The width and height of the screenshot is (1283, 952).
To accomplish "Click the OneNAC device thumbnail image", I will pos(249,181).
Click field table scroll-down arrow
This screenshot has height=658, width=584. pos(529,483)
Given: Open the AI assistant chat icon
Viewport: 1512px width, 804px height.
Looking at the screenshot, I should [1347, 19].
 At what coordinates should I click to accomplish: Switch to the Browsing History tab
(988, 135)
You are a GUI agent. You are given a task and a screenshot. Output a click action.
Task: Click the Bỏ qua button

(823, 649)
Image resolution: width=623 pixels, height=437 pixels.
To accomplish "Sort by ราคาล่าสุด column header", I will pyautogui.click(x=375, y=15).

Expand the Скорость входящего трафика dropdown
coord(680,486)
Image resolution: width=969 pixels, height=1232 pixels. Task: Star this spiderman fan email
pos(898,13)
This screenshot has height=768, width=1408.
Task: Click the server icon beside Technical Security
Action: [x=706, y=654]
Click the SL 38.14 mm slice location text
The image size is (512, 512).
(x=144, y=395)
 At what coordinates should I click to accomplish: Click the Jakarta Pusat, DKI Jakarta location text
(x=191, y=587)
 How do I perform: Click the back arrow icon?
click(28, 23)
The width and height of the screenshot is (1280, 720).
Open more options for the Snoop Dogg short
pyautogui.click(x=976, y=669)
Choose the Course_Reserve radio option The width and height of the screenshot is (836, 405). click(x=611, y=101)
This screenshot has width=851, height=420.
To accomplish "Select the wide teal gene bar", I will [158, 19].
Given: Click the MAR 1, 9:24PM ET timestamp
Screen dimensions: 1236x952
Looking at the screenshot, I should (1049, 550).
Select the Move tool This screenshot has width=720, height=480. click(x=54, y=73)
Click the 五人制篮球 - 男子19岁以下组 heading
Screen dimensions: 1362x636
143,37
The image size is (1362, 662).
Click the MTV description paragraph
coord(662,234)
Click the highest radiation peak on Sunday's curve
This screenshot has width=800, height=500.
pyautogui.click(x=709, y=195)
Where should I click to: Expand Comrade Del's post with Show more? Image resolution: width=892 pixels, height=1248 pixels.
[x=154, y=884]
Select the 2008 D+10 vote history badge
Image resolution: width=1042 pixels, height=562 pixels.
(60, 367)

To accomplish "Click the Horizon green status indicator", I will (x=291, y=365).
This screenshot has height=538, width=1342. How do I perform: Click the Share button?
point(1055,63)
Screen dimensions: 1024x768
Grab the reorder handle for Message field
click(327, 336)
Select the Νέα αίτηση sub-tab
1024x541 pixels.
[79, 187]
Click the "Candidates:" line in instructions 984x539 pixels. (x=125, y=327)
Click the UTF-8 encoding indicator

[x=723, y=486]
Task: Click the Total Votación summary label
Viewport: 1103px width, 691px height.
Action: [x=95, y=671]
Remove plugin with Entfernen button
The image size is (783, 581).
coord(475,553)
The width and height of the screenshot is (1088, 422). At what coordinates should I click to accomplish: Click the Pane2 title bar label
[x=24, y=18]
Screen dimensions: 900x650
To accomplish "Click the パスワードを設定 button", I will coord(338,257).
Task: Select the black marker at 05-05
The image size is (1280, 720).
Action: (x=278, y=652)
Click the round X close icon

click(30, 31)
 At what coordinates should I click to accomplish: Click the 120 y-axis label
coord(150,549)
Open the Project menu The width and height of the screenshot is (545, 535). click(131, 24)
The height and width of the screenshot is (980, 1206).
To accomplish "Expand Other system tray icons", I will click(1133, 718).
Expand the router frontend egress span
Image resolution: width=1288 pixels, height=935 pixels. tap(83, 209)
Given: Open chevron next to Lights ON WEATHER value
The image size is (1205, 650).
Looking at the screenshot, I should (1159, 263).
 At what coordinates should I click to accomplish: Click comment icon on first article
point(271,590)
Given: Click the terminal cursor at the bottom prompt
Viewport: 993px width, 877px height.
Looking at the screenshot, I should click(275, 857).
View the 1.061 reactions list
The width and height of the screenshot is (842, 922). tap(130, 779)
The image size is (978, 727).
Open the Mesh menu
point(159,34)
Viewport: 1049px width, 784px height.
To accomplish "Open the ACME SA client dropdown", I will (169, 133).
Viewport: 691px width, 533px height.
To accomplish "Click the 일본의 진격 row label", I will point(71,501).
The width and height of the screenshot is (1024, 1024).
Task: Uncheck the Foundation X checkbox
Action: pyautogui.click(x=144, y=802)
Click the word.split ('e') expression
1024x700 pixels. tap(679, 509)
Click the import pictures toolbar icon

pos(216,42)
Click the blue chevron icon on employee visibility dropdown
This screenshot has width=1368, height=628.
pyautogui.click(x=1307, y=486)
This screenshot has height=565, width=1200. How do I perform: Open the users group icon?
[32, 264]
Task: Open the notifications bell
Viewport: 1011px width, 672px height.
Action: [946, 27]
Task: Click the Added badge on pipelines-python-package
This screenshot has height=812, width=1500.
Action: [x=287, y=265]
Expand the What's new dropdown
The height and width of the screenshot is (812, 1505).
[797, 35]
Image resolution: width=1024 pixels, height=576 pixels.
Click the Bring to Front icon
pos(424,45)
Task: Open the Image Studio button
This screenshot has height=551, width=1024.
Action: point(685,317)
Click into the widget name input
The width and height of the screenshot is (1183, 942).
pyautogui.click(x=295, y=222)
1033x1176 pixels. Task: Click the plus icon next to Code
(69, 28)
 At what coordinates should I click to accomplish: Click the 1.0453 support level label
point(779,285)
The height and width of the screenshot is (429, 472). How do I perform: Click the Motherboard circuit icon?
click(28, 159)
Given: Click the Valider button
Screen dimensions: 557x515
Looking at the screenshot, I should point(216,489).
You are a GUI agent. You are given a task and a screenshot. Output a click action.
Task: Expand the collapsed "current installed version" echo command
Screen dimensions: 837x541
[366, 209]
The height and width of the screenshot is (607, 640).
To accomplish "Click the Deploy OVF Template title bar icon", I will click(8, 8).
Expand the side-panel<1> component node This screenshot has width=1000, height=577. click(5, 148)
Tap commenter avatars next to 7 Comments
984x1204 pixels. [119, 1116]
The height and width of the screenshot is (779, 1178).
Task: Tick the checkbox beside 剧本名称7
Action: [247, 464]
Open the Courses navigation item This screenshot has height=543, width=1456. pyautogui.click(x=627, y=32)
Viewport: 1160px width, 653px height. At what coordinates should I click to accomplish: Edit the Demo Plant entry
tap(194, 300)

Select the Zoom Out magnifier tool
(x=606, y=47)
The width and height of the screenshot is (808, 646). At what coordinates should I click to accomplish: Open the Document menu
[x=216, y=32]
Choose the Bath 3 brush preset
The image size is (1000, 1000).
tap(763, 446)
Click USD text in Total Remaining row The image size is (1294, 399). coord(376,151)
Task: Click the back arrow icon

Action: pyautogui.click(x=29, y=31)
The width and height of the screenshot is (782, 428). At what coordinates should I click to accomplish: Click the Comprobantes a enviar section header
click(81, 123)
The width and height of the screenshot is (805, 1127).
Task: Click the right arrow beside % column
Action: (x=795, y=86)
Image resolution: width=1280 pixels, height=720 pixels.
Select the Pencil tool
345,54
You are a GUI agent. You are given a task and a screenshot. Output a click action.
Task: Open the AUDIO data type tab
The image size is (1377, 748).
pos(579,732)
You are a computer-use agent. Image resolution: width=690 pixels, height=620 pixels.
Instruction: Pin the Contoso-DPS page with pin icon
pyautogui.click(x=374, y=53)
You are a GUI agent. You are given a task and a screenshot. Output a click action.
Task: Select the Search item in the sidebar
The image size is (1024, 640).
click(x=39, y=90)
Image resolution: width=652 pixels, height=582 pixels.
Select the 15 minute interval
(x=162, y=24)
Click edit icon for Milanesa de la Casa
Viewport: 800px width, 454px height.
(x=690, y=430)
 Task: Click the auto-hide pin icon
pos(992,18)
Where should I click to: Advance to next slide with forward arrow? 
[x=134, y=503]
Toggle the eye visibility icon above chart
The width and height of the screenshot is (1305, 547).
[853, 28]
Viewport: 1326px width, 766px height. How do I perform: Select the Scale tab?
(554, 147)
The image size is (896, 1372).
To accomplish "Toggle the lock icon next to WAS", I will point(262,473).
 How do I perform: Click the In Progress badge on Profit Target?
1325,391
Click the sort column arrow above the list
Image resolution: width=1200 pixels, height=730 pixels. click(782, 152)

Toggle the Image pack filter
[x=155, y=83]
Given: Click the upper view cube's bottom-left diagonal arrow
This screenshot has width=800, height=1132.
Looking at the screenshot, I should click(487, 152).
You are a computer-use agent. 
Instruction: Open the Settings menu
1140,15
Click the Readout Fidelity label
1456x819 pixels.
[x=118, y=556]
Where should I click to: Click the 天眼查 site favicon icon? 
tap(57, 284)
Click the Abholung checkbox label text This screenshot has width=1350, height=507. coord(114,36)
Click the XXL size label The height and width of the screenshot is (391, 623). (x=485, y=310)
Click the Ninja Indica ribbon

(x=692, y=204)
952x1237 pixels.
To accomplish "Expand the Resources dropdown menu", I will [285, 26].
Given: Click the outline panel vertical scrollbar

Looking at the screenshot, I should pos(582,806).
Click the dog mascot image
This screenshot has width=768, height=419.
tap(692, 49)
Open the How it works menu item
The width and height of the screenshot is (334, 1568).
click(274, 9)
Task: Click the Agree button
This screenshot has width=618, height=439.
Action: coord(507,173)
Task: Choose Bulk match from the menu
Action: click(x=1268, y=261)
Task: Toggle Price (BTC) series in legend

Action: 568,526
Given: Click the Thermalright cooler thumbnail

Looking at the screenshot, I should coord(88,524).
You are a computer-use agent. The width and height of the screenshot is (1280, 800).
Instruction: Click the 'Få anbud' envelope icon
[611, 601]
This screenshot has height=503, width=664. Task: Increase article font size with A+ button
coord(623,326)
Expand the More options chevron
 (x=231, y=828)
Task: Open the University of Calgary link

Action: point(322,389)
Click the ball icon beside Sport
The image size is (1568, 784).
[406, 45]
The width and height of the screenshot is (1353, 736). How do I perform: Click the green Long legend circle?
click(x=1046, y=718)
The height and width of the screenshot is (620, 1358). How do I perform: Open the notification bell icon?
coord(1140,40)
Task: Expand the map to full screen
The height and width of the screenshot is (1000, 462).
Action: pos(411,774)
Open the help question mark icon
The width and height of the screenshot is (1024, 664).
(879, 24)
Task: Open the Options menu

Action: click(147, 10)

::::::

→ TASK STATEMENT: Copy each line in the entries above where the word "item" shows up.

→ RESULT FOR THIS EXERCISE:
Open the Courses navigation item This screenshot has height=543, width=1456. pyautogui.click(x=627, y=32)
Task: Select the Search item in the sidebar
Open the How it works menu item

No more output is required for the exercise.